Both visitors were innocent, first was a Boy Scout selling popcorn, I felt so bad I bought a box right away. Second was a neighbor getting petition signatures, I signed. I'm a sucker I guess. But next time the person on the other side of the door might not be so innocent. Carry at home, or never open your door. Even then, carry at home anyway.


----------



## sgms (Jun 2, 2010)

I carry at home also for several reasons. 1/ I don't think I will ever have to use it but if I need it I will need it now. It's no use if it's on the other side of the room. 2/ If I come in from the back yard and some one is in the house I will not be looking down the barrel of my own gun. 3/ the grand children come over there are no guns loaded or even out for them to find.


----------



## cougartex (Jan 2, 2010)

Good advice.


----------



## RUGER45 (Jan 19, 2007)

I'm glad to know i'm not the only only one that does this. I always carry in my home i guess because you just never know.

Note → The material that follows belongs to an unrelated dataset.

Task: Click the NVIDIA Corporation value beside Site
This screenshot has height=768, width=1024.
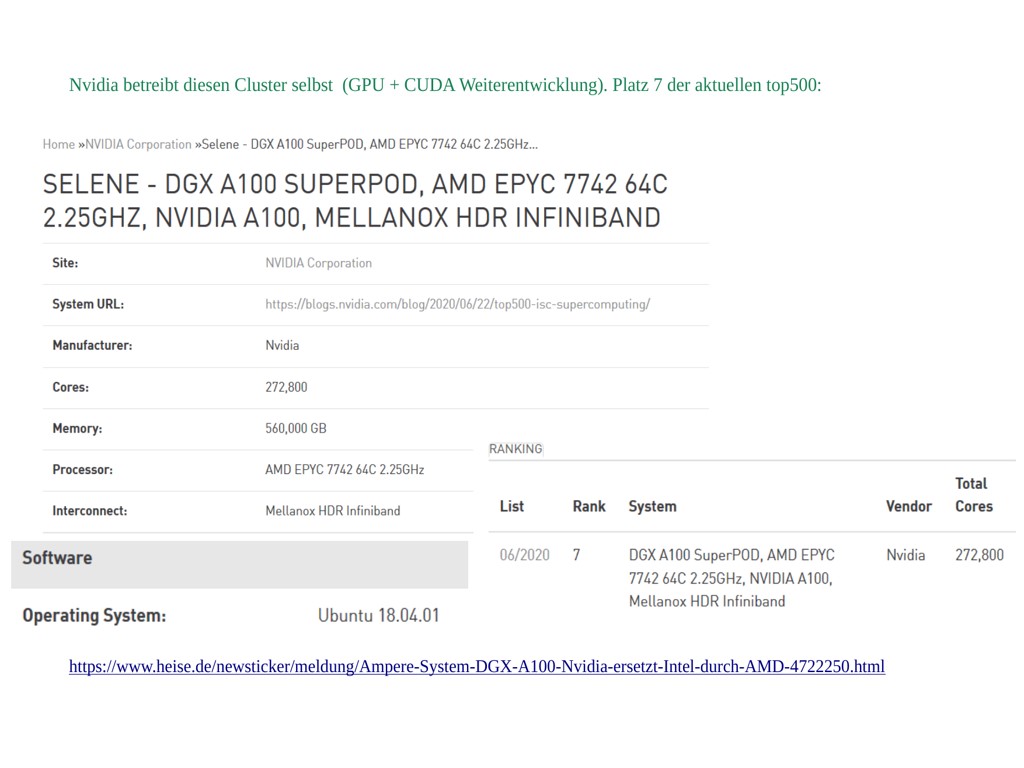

Everytime i get knock at the door I answer it with my firearm. this may seem like over kill to some but I figure when its your life or your family you have to do everything in your power to protect them. the bad guys dont play rules but you have to. 


Be safe all


----------



## Kharuger (Jun 19, 2010)

I suggest that anyone who might be thinking this thread has a slightly paranoid slant... just take 3 minutes to Google "home invasion news" and skim through a few recent ones... It's a mind-opener.


----------